MELICONI Massimo

nasce a Bologna il 25 ogosto 1925 (https://www.storiaememoriadibologna.it/meliconi-massimo-478323-persona). Partigiano combattente.

Operaio meccanico, seguiva i corsi serali presso l’Istituto industriale Aldini Valeriani, per la specializzazione, a Bologna. Alla dichiarazione dell’armistizio dell’8 settembre 1943, abbandonati studi e famiglia, dedicò tutta la sua attività alla lotta clandestina e fece parte della VII Brigata G.A.P. (Gruppi Azione Partigiana) della Divisione partigiana Bologna, dove gli fu conferito il grado equiparato a capitano.

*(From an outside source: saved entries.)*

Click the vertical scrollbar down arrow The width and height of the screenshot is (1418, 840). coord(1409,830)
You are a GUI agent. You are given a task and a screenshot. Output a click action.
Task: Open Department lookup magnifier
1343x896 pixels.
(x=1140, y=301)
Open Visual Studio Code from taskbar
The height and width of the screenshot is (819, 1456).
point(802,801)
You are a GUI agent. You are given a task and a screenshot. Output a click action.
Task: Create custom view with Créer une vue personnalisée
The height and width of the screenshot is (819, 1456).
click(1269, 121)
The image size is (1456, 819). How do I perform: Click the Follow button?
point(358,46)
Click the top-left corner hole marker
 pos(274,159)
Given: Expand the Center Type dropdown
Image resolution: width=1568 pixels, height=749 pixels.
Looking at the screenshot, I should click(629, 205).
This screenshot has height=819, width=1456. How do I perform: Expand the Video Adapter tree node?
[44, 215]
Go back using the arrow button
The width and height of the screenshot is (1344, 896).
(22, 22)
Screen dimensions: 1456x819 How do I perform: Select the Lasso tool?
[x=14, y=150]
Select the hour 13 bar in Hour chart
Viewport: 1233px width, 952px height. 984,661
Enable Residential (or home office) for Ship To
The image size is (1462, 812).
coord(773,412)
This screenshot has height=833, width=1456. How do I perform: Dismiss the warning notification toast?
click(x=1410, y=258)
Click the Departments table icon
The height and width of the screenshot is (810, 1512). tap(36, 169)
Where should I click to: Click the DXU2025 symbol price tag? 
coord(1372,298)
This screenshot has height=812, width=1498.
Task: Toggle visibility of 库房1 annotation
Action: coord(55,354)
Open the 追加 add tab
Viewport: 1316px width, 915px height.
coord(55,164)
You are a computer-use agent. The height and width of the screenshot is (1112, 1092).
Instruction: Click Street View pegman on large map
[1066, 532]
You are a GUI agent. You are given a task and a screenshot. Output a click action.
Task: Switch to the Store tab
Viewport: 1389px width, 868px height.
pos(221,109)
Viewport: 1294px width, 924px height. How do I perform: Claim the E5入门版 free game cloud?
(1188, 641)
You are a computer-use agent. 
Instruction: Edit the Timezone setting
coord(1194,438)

Patriota fervente, partecipò con le prime squadre partigiane del Bolognese alla lotta contro il nazi-fascismo. Comandante di pattuglia, venuto in pieno giorno a conflitto con un gruppo di ufficiali fascisti, essendosi accorto che il numero dei nemici aumentava continuamente, ordinava ai compagni di mettersi in salvo proteggendo loro la ritirata e per cinque ore,da solo, tenne fronte ad un centinaio di militi fascisti e tedeschi, uccidendo un capitano e quattro militi e ferendone molti altri. Esaurite le munizioni, benché già ripetutamente ferito, continuava la lotta a colpi di pietra, finché cadeva colpito a morte. Esempio luminoso di sprezzo del pericolo e di eroico spirito di sacrificio. – Bologna, 16 luglio 1944.


Gruppo Medaglie d’Oro al Valore Militare, Le Medaglie d’oro al Valore Militare, volume secondo (1942-1959), [Tipografia Regionale], Roma, 1965, p. 498.